NEW YORK — A year after winning a major court battle against the opening of so-called safe injection sites — safe havens for people to use heroin and other narcotics with protections against fatal overdoses — the Justice Department is signaling it might be open to allowing them.
In response to questions from The Associated Press, the Justice Department said it is “evaluating” such facilities and talking to regulators about “appropriate guardrails.”
The position is a drastic change from its stance in the Trump administration, when prosecutors fought vigorously against a plan to open a safe consumption site in Philadelphia. The Justice Department won a lawsuit last year, when a federal appeals court in Pennsylvania ruled that opening such a facility would violate a 1980s-era drug law, aimed at “crackhouses,” which bans operating a place for taking illegal drugs. The Supreme Court declined in October to take the case.
About six weeks later, the first officially authorized safe injection sites opened in New York City in November.

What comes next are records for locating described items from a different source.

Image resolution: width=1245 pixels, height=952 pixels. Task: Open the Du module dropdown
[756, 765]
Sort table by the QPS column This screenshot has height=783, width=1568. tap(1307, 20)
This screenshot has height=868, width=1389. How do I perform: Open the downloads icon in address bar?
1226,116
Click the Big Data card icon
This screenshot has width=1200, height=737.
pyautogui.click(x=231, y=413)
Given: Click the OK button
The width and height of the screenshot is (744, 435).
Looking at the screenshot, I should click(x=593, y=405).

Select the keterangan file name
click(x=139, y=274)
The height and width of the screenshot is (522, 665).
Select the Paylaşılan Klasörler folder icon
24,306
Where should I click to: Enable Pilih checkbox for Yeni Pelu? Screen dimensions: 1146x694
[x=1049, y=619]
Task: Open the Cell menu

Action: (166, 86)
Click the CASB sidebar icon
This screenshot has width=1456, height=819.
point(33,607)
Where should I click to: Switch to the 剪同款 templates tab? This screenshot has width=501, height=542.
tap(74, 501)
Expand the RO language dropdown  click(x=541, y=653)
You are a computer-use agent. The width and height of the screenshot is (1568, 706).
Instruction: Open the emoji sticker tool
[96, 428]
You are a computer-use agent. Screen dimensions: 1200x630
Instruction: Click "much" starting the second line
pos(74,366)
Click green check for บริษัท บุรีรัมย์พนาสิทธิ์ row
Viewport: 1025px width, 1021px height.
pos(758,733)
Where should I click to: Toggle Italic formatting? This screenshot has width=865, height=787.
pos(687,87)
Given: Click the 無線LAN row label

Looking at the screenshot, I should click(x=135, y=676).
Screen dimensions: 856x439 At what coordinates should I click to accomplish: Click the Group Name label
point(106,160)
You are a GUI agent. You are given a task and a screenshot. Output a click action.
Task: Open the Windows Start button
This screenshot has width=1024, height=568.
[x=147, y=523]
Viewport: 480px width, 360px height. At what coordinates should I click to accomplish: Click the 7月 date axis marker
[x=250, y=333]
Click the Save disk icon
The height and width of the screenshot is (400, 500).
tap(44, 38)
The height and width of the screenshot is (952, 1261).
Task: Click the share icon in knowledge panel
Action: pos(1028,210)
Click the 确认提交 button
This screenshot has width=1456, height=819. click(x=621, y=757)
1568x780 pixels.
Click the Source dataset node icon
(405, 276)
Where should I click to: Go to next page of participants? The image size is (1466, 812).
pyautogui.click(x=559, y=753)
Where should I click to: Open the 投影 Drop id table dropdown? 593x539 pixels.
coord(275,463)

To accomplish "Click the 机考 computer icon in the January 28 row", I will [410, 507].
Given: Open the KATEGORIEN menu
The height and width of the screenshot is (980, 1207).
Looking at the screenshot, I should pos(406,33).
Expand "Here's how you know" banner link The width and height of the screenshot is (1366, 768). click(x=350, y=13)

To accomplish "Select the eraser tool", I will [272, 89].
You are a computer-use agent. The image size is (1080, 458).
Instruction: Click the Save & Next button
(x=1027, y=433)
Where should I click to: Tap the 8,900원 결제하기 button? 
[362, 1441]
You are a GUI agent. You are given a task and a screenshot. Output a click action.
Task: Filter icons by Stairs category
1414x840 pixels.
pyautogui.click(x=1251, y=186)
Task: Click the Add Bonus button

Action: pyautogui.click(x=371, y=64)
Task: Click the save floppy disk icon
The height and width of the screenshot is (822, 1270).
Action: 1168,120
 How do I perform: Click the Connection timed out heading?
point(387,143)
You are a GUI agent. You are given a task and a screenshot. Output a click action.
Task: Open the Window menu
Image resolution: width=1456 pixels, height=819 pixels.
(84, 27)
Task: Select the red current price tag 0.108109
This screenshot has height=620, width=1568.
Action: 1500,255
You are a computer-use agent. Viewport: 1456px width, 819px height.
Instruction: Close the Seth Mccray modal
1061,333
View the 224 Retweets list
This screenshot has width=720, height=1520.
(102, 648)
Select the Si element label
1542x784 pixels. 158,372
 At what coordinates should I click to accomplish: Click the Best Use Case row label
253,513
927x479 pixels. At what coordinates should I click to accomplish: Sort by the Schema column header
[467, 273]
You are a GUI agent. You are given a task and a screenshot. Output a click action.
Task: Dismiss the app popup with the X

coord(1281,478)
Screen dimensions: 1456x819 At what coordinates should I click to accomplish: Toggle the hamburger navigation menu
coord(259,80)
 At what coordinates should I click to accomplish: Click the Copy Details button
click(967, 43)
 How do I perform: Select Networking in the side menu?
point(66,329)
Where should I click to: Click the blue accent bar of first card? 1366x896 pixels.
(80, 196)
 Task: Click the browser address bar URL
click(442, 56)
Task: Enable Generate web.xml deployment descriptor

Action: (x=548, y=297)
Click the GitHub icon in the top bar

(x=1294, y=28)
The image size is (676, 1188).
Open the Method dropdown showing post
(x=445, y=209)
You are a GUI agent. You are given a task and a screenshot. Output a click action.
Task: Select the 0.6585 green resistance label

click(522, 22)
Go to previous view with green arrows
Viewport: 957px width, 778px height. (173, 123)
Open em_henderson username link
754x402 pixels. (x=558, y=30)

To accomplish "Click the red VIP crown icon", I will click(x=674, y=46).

The two facilities — which the city calls “overdose prevention centers” — provide a monitored place for drug users to partake, with staffers and supplies on hand to reverse overdoses. New York City is in a different appeals court jurisdiction that has not ruled on the centers.
Such sites exist in Canada, Australia and Europe and have been discussed for years in New York and some other U.S. cities and states. A few unofficial facilities have operated for some time.
Advocates have hailed them as a way to curb the scourge of overdose deaths. Drawing from the latest available death certificate data, the Centers for Disease Control and Prevention estimated that more than 100,000 Americans died of drug overdoses from May 2020 to April 2021.
Critics, however, argue that safe injection sites encourage illegal drug use and burden neighborhoods.
For months after President Joe Biden took office last year, the Justice Department — under Attorney General Merrick Garland — had refused to take a public stance on safe consumption sites. Officials now say they are weighing their use.